__TASK REQUIREMENTS__.
Write the records out again, keeping each line exactly as it is.

[Collected data entries]
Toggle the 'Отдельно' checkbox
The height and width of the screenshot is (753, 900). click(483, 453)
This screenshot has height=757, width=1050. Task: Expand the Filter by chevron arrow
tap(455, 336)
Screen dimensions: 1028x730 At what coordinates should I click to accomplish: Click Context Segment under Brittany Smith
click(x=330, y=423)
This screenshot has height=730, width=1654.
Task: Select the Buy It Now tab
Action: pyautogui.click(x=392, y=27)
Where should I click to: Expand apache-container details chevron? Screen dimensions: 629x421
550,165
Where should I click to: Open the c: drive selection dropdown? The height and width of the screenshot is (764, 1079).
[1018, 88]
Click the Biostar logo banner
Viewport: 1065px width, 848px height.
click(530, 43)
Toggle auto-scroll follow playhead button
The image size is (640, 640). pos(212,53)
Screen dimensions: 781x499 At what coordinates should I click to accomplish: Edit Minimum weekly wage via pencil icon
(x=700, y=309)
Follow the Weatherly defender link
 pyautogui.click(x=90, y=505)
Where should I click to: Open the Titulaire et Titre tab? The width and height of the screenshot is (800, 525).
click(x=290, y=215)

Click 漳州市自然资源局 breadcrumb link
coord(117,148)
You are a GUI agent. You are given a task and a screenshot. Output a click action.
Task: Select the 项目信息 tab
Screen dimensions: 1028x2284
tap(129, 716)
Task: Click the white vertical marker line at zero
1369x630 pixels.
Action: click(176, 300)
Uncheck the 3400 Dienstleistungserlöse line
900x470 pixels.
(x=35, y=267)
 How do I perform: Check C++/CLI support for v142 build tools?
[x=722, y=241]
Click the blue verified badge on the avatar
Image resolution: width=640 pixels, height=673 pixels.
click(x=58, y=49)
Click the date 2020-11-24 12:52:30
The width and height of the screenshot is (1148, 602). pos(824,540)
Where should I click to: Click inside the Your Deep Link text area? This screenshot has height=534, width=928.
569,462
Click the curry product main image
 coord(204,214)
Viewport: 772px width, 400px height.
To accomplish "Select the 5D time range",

__TASK RESULT__.
Toggle the 'Отдельно' checkbox
The height and width of the screenshot is (753, 900). click(483, 453)
This screenshot has height=757, width=1050. Task: Expand the Filter by chevron arrow
tap(455, 336)
Screen dimensions: 1028x730 At what coordinates should I click to accomplish: Click Context Segment under Brittany Smith
click(x=330, y=423)
This screenshot has height=730, width=1654.
Task: Select the Buy It Now tab
Action: pyautogui.click(x=392, y=27)
Where should I click to: Expand apache-container details chevron? Screen dimensions: 629x421
550,165
Where should I click to: Open the c: drive selection dropdown? The height and width of the screenshot is (764, 1079).
[1018, 88]
Click the Biostar logo banner
Viewport: 1065px width, 848px height.
click(530, 43)
Toggle auto-scroll follow playhead button
The image size is (640, 640). pos(212,53)
Screen dimensions: 781x499 At what coordinates should I click to accomplish: Edit Minimum weekly wage via pencil icon
(x=700, y=309)
Follow the Weatherly defender link
 pyautogui.click(x=90, y=505)
Where should I click to: Open the Titulaire et Titre tab? The width and height of the screenshot is (800, 525).
click(x=290, y=215)

Click 漳州市自然资源局 breadcrumb link
coord(117,148)
You are a GUI agent. You are given a task and a screenshot. Output a click action.
Task: Select the 项目信息 tab
Screen dimensions: 1028x2284
tap(129, 716)
Task: Click the white vertical marker line at zero
1369x630 pixels.
Action: click(176, 300)
Uncheck the 3400 Dienstleistungserlöse line
900x470 pixels.
(x=35, y=267)
 How do I perform: Check C++/CLI support for v142 build tools?
[x=722, y=241]
Click the blue verified badge on the avatar
Image resolution: width=640 pixels, height=673 pixels.
click(x=58, y=49)
Click the date 2020-11-24 12:52:30
The width and height of the screenshot is (1148, 602). pos(824,540)
Where should I click to: Click inside the Your Deep Link text area? This screenshot has height=534, width=928.
569,462
Click the curry product main image
 coord(204,214)
Viewport: 772px width, 400px height.
To accomplish "Select the 5D time range",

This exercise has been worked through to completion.